§ 86.14.7 - Legge 12 agosto 1993, n. 301.
Norme in materia di prelievi ed innesti di cornea.


Settore:Normativa nazionale
Materia:86. Sanità
Capitolo:86.14 trapianti e donazioni di organi
Data:12/08/1993
Numero:301


Sommario
Art. 1.  Assenso
Art. 2.  Accertamento della morte mediante mezzi strumentali
Art. 3.  Disposizioni particolari per i prelievi e gli innesti di cornea
Art. 4.  Centri di riferimento per gli innesti corneali
Art. 5.  Disposizione finale


§ 86.14.7 - Legge 12 agosto 1993, n. 301.

Norme in materia di prelievi ed innesti di cornea.

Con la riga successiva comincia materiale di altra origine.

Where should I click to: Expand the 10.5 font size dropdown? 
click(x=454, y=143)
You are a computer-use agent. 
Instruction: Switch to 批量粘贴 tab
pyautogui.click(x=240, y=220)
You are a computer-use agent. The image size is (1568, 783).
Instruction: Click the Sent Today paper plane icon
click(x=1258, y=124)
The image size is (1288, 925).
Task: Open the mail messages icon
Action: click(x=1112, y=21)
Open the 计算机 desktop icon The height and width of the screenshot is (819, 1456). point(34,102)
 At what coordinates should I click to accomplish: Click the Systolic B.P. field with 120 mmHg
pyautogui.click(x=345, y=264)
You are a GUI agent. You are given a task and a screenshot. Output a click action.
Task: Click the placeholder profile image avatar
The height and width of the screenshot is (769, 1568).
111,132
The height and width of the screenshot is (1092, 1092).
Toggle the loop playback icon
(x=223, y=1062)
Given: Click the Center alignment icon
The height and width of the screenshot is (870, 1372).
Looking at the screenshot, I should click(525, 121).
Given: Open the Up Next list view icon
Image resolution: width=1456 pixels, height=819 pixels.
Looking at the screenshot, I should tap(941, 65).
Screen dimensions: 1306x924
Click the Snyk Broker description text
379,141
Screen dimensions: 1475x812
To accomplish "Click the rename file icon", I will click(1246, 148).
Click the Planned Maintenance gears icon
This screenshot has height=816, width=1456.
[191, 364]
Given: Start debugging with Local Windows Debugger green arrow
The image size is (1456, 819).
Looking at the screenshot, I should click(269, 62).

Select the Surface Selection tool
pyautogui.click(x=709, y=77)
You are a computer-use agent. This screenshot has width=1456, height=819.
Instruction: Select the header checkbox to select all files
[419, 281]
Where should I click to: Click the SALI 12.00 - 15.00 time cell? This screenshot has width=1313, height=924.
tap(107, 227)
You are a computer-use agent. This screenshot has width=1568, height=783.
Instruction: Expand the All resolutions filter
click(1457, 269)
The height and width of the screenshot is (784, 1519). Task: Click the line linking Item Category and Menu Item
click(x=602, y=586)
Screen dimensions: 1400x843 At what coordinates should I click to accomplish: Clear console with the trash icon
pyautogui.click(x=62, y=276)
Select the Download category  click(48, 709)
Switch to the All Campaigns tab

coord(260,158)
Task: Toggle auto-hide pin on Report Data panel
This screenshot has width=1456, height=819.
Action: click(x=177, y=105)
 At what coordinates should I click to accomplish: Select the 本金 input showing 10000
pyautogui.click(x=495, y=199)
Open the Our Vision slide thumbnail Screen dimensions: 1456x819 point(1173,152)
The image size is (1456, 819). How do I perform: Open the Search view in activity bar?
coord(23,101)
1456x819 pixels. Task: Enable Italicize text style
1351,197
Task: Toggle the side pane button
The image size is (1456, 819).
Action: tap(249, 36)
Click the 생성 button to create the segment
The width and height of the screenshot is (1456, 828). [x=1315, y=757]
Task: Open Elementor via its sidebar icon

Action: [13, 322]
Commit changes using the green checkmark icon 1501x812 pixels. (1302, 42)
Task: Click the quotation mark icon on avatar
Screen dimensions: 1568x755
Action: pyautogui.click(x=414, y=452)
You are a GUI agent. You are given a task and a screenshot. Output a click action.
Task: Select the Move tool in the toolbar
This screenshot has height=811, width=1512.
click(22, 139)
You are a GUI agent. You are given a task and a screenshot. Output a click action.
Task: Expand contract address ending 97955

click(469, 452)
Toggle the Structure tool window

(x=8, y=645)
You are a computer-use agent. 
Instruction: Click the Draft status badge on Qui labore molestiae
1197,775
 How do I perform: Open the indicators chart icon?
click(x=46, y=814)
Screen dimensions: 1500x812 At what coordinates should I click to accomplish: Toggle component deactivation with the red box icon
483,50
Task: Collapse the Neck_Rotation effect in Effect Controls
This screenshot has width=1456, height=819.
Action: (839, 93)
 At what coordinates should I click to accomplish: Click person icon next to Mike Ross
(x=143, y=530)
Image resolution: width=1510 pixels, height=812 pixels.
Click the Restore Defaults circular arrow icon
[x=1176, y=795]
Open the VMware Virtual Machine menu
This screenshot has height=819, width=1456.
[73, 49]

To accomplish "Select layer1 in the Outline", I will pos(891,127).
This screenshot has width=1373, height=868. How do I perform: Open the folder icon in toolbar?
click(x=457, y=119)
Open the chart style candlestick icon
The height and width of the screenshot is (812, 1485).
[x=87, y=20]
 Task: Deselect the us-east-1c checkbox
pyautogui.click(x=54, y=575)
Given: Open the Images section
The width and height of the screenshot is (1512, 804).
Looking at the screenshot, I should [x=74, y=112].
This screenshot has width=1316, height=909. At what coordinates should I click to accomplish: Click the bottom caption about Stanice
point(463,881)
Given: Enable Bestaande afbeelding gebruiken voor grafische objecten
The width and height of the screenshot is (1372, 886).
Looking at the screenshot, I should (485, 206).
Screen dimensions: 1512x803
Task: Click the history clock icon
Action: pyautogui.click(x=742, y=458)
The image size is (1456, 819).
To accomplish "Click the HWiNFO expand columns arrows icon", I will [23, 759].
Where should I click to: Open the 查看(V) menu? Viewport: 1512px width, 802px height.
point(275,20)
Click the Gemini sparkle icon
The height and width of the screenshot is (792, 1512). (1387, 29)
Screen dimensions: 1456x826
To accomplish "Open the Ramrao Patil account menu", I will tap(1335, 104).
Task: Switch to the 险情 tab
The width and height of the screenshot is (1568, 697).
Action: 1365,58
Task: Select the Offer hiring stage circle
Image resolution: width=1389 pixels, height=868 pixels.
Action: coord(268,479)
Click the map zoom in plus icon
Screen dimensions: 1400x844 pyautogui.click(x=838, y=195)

(G.U. 17 agosto 1993, n. 192)

 

 

     Art. 1. Assenso [1]

     [1. La donazione delle cornee è gratuita. E' consentito il prelievo delle cornee da cadavere quando si sia ottenuto l'assenso del coniuge non legalmente separato o, in mancanza, dei figli se di età non inferiore a 18 anni o, in mancanza di questi ultimi, dei genitori, salvo che il soggetto deceduto non abbia in vita manifestato per iscritto il rifiuto alla donazione.

     2. Per gli interdetti e per i minorenni l'assenso è espresso dai rispettivi rappresentanti legali.]

 

          Art. 2. Accertamento della morte mediante mezzi strumentali

     1. Il prelievo di cui all'art. 1 può essere effettuato previo accertamento della morte per arresto cardiaco irreversibile.

     2. La morte per arresto cardiaco irreversibile è accertata, nelle strutture sanitarie pubbliche e private nonchè a domicilio, mediante rilievo grafico continuo dell'elettrocardiogramma protratto per non meno di venti minuti primi.

     3. Il medico che dichiara la morte è tenuto a darne immediata comunicazione al più vicino centro di riferimento per gli innesti corneali di cui all'art. 4.

 

          Art. 3. Disposizioni particolari per i prelievi e gli innesti di cornea

     1. Le operazioni di prelievo della cornea sono effettuate, nel rispetto della salma, nelle strutture sanitarie pubbliche e private nonchè a domicilio, da parte di personale medico.

     2. Gli innesti di cornea sono effettuati nelle strutture sanitarie pubbliche e private. Per tali operazioni non è richiesta alcuna autorizzazione particolare.

 

          Art. 4. Centri di riferimento per gli innesti corneali

     1. Le regioni, singolarmente o d'intesa tra loro, provvedono all'organizzazione, al funzionamento ed al controllo dei centri di riferimento per gli innesti corneali regionali o interregionali.

     2. I centri di cui al comma 1 svolgono i seguenti compiti:

     a) informazione e propaganda sul territorio;

     b) organizzazione dei prelievi di cornea;

     c) deposito e conservazione delle cornee;

     d) esame, selezione, eventuale trattamento e consegna delle cornee;

     e) promozione degli innesti corneali;

     f) promozione della ricerca.

 

          Art. 5. Disposizione finale

     1. E' abrogata ogni disposizione in contrasto con la presente legge.


[1]  Articolo abrogato dall'art. 27 della L. 1° aprile 1999, n. 91, a decorrere dalla data indicata nell'art. 7 della stessa L. 91/1999.